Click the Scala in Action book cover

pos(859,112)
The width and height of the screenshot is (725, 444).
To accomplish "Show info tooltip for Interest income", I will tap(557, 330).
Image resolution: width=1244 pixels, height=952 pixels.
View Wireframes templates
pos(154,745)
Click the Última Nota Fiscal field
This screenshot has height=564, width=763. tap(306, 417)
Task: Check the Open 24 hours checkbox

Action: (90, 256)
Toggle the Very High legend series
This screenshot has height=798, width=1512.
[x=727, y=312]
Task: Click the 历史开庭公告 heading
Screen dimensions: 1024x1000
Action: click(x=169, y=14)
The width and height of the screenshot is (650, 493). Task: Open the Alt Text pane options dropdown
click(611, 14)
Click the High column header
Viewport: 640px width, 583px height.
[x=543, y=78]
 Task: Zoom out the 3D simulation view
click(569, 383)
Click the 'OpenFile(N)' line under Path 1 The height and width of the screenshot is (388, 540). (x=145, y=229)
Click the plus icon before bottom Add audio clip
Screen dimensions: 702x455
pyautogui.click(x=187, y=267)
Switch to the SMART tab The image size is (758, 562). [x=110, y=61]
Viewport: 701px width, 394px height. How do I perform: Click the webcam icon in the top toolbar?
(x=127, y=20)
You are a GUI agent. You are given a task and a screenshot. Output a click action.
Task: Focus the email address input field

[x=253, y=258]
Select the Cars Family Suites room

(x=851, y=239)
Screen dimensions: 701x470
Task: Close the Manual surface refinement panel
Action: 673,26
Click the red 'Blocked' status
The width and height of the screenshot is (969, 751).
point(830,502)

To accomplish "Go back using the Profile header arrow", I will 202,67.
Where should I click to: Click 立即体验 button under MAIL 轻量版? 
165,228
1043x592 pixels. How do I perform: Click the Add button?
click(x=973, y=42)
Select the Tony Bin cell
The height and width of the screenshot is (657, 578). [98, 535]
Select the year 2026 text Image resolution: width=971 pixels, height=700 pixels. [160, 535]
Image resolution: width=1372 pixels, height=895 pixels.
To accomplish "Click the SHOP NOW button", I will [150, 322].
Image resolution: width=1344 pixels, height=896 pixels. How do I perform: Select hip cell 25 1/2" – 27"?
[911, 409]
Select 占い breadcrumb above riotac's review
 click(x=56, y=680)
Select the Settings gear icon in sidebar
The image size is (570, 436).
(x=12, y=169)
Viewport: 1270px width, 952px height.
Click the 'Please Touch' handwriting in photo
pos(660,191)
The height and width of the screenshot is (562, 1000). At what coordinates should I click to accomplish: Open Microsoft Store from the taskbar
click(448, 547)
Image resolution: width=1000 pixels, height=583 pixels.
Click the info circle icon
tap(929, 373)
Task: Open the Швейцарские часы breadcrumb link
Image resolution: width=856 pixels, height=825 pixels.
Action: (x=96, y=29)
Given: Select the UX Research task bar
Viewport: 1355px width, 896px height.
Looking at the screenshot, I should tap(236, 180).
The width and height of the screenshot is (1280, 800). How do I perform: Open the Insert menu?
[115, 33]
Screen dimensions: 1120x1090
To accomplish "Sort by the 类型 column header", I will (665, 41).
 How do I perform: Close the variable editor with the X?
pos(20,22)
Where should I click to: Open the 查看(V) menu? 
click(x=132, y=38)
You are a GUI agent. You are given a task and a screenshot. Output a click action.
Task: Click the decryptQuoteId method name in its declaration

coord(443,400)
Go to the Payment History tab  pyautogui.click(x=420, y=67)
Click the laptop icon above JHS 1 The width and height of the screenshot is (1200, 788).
# # # # # # #
▶ _DESCRIPTION OF THE TASK_
How many lines in the records above contain the word "header"? Reply with the number alone.

▶ _ANSWER SECTION_
3